Fotos von Geiselnahme als Anstoß

Hintergrund der jüngsten Sperre ist die Veröffentlichung von Fotos, die einen Staatsanwalt nach seiner Geiselnahme am vergangenen Dienstag in Istanbul zeigen. Auf den Bildern war zu sehen, wie dem Staatsanwalt eine Pistole an den Kopf gehalten wurde. Die Geisel wurde getötet, die beiden linksextremen Täter kamen bei der Operation der Polizei ebenfalls ums Leben.

Die Regierung hatte die Veröffentlichung der Fotos in Sozialen Netzwerken und in Medien scharf kritisiert. Behördenchef Acerer sagte der Zeitung „Hürriyet“, Facebook sei nur kurzzeitig von der Sperre betroffen gewesen. Der Dienst habe die Bilder von der Geiselnahme dann entfernt. Daraufhin sei die Sperre für das Soziale Netzwerk aufgehoben worden.

Auch Twitter habe inzwischen zugestimmt, Aufnahmen von der Geiselnahme und bestimmte Konten zu löschen, sagte ein hochrangiger Regierungsvertreter. Der Zugang zu dem Kurznachrichtendienst werde in Kürze wiederhergestellt. Twitter war nach dieser Ankündigung zunächst nicht für eine Stellungnahme zu erreichen.

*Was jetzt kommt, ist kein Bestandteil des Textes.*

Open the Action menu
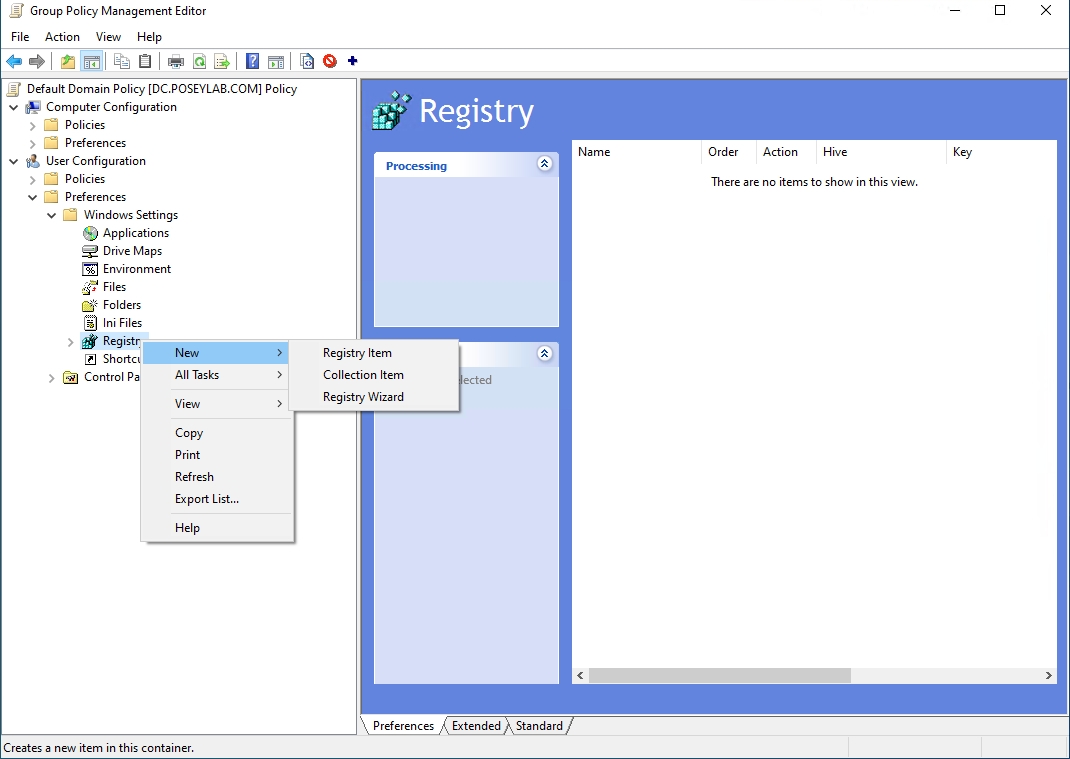 62,36
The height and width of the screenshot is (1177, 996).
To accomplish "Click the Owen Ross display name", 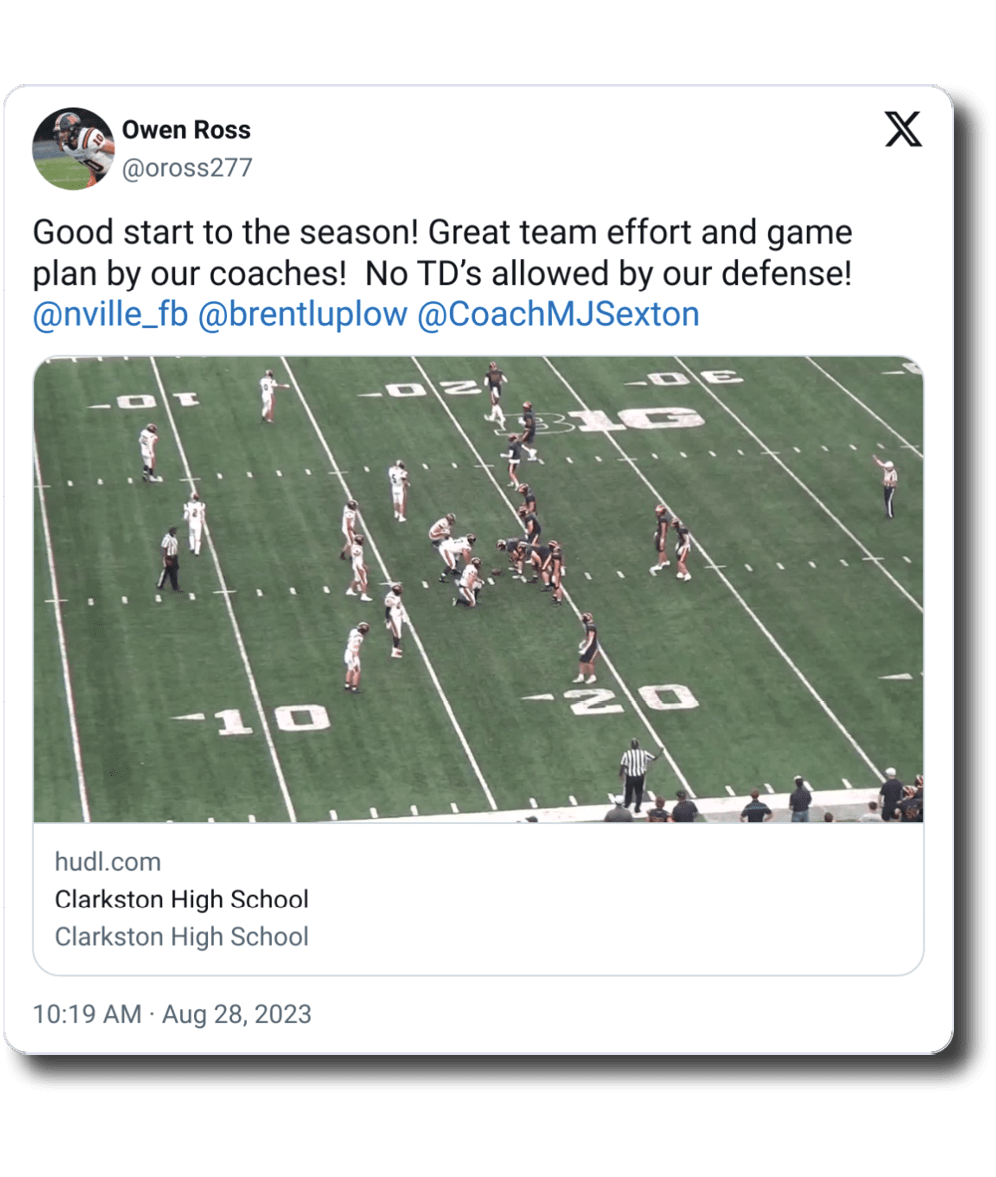I will (186, 130).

Zuvor hatte das Unternehmen erklärt, es arbeite daran, den Dienst wieder in Gang zu bringen.

Nicht die erste Sperrung

Es ist nicht die erste Sperrung Sozialer Medien in der Türkei: Bereits im März vergangenen Jahres hatten die Behörden im Vorfeld der Kommunalwahl Twitter und YouTube gesperrt, nachdem dort Korruptionsvorwürfe gegen Personen aus dem Umfeld der Regierungspartei AKP verbreitet worden waren.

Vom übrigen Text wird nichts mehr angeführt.